Reference Number: 670
Year: 2025
Link: Link to original paper
Nutrition: Vitamin D
Summary
Abstract
Vitamin D (VD) plays a critical role in human health, with deficiencies linked to a range of adverse outcomes, including compromised immune function and increased disease risk. While environmental factors such as sunlight exposure and diet influence circulating VD levels, genetic variation is a significant and underappreciated contributor to interindividual differences in serum 25-hydroxyvitamin D [25(OH)D] concentrations. This review provides a comprehensive summary of genetic variants in key genes involved in VD synthesis (e.g., DHCR7, cyp2r1, cyp27b1), transport (GC), and metabolism (cyp24a1, cyp3a4), as well as in cholesterol transport proteins (SCARB1, CD36, NPC1L1). We examine how single-nucleotide polymorphisms (SNPs) and rare mutations in these genes affect enzyme activity, VD bioavailability, and overall 25(OH)D status. Importantly, we highlight evidence supporting gene-by-environment interactions and population-specific allele frequencies that further shape individual VD responses. In the context of clinical nutrition and precision health, these findings support the development of genomic risk scores (GRSs) to identify individuals at risk for deficiency or toxicity and guide personalized VD supplementation strategies. Regular monitoring of serum 25(OH)D alongside genetic screening may improve clinical outcomes by helping to achieve optimal VD immunosufficiency while minimising the risk of adverse effects.
Summary of Findings
Vitamin D is essential for good health, especially for your immune system. You get it from sunlight, food, and supplements. But not everyone absorbs or processes vitamin D the same way—and your genes play a big role in that.
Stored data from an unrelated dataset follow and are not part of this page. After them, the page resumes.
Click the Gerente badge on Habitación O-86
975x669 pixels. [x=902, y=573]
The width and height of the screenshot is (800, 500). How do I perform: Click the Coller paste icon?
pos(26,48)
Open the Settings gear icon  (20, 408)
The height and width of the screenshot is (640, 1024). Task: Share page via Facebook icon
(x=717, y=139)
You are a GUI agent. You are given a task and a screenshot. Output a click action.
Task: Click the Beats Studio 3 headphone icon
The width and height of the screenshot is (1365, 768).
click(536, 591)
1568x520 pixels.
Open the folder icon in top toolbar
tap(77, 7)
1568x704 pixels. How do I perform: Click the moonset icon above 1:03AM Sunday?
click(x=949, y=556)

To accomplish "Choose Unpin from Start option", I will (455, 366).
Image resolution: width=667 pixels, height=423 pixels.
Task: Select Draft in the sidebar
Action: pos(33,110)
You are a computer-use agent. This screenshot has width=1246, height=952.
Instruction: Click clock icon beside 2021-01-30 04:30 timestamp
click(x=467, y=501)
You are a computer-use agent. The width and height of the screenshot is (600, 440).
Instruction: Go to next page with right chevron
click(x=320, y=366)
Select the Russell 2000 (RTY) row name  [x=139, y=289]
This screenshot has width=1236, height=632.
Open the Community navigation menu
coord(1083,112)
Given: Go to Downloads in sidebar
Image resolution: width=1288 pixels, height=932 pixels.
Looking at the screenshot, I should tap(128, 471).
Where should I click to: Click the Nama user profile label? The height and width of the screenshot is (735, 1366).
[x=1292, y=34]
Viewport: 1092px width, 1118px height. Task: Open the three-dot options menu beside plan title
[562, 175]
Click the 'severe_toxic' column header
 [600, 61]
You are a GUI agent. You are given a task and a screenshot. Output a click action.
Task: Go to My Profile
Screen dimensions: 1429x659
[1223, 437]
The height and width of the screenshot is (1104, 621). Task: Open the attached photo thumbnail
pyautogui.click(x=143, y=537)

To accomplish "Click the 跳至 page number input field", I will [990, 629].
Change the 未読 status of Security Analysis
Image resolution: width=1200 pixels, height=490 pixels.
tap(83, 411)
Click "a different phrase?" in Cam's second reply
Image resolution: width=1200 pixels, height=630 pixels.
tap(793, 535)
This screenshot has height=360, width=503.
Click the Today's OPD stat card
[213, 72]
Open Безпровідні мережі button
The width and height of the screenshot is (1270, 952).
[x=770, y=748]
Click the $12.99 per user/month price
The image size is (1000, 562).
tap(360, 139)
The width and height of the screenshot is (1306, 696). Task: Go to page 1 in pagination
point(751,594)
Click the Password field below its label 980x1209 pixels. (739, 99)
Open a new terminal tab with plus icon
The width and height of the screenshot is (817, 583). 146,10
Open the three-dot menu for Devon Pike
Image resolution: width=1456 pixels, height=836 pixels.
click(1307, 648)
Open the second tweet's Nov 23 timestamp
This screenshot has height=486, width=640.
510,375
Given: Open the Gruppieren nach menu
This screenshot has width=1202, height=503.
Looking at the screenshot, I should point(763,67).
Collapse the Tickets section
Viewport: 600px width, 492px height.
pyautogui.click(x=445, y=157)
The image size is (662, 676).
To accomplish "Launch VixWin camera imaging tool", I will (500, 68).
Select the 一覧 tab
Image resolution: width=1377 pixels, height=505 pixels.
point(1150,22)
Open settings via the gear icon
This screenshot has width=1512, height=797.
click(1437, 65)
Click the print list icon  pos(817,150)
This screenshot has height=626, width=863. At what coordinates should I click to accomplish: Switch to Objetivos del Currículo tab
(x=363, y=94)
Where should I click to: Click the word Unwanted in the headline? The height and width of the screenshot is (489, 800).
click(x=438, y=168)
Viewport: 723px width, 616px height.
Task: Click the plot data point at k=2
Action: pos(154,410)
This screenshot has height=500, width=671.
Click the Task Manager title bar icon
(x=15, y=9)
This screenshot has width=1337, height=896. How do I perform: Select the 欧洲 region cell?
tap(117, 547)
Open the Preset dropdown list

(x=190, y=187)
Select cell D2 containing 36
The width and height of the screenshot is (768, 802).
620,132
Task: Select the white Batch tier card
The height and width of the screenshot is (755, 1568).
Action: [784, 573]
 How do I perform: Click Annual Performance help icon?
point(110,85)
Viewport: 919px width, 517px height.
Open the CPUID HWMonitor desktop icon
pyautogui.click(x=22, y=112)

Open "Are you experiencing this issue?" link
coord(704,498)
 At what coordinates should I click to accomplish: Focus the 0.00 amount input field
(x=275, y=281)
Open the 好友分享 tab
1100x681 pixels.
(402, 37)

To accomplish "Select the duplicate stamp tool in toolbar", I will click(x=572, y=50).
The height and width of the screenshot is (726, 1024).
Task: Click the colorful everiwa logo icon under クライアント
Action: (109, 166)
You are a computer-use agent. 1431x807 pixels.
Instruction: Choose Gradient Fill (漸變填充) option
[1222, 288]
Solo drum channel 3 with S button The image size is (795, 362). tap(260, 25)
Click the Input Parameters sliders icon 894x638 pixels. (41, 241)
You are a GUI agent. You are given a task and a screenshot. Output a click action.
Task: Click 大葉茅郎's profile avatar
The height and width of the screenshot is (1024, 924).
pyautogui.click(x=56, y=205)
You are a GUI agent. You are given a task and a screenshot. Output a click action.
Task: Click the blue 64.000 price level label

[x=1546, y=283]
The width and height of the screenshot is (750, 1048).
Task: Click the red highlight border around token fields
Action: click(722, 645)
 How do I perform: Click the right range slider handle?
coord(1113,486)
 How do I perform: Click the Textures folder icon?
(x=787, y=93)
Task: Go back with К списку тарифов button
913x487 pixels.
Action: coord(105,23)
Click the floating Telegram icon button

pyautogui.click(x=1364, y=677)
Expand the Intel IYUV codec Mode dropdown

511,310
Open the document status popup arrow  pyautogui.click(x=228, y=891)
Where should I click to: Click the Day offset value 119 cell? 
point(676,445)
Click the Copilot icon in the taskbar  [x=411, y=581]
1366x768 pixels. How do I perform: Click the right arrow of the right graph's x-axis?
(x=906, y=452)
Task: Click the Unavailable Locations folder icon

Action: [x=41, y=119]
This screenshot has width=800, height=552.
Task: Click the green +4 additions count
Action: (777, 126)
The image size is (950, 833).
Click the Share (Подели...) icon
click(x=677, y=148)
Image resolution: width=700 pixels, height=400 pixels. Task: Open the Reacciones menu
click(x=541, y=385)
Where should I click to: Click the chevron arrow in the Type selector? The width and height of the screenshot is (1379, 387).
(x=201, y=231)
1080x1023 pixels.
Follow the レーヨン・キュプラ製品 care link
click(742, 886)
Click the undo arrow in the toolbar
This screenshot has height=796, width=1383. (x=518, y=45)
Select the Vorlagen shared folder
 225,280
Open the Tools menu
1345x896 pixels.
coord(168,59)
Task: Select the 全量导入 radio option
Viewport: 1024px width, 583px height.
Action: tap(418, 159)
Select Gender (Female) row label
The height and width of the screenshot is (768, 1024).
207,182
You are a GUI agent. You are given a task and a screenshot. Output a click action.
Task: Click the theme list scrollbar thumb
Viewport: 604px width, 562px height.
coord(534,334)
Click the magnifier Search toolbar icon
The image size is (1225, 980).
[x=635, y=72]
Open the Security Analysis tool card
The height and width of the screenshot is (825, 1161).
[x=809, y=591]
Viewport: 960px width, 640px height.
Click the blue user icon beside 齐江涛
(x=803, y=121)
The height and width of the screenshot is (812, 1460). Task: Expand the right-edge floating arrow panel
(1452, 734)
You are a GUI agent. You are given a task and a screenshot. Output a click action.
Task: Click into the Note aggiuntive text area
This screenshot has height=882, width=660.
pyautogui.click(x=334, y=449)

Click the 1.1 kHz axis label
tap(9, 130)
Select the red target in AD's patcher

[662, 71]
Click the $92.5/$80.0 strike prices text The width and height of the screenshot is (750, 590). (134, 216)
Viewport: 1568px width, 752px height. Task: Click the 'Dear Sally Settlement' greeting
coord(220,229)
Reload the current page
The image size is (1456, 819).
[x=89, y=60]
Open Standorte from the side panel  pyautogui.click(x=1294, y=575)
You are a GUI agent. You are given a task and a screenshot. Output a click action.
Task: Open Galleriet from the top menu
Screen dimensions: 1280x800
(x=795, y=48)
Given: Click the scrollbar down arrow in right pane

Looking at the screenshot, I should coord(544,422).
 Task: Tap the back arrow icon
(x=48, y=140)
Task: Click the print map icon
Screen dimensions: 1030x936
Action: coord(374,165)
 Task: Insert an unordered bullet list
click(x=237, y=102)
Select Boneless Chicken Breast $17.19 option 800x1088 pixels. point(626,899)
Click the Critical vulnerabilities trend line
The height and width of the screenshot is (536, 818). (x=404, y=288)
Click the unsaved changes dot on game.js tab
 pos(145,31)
This paper explains how genetic differences between people affect how much vitamin D they make from sunlight or absorb from food. It focuses on how certain genes control the production, transport, and breakdown of vitamin D in the body.
Key Genes Involved
- DHCR7: This gene helps decide whether your body uses a substance called 7-DHC to make cholesterol or vitamin D. If your DHCR7 gene is less active, more 7-DHC is available to make vitamin D when your skin is exposed to sunlight.
- CYP2R1, CYP27B1, CYP24A1: These genes help convert vitamin D into its active or inactive forms. Variants in these genes can affect how efficiently your body processes vitamin D.
- GC (Vitamin D Binding Protein): This gene affects how vitamin D is carried in your blood. Some versions of the gene bind vitamin D more tightly, which can influence how much is available for your body to use.
- SCARB1, CD36, NPC1L1: These genes help absorb vitamin D from food in the gut. Variants here can affect how well your body takes in vitamin D from your diet.
Sunlight, Diet, and Skin Tone
The paper emphasizes that people living far from the equator (like in northern Europe) often don’t get enough sunlight in winter to make enough vitamin D. This is especially true for people with darker skin, which naturally blocks more UVB rays. In these cases, diet and supplements become more important—but again, genetics can affect how well your body absorbs and uses vitamin D from these sources.
Genetic Testing and Personalized Nutrition
The authors suggest that genetic testing could help identify people who are more likely to be vitamin D deficient—even if they get plenty of sun or eat well. For example, someone with certain gene variants might need higher doses of supplements to reach healthy vitamin D levels. This could lead to more personalized nutrition plans in the future.
What the Research Shows
The paper reviews dozens of studies that link specific genetic variants (SNPs) to vitamin D levels in the blood. It includes a detailed table listing these variants, the genes they affect, and what they do. Some variants are common in certain populations, which may help explain why vitamin D deficiency is more common in some groups than others.
Conclusion
Your genes can significantly influence how much vitamin D your body makes from sunlight or absorbs from food. Understanding these genetic differences could help tailor vitamin D recommendations to individual needs—especially for people at risk of deficiency due to where they live, their skin tone, or their diet.
Significance to the Baker
When we view vitamin D through the lens of the BALM protocol, a deficiency can ripple through all seven steps — particularly where food, fermentation, fibre, and emotional well-being intersect. The protocol’s emphasis on fermented wholegrain breads supports vitamin D metabolism by:
- Providing the prebiotic fibres that nourish vitamin D-enhancing gut microbes
- Offering a delivery vehicle for vitamin D-rich ingredients (eggs, fish, mushrooms, especially when exposed to sunlight)
- Supporting the fat absorption necessary for this fat-soluble vitamin
- Creating a circadian-supportive eating pattern that complements natural vitamin D rhythms
Regular midday sun (in the Northern hemisphere) or earlier in the South for 10-30 minutes without sunscreen can help with in-body production of vitamin D. Symbiotic eating of plant and animal sources of fats containing vitamin D are another option.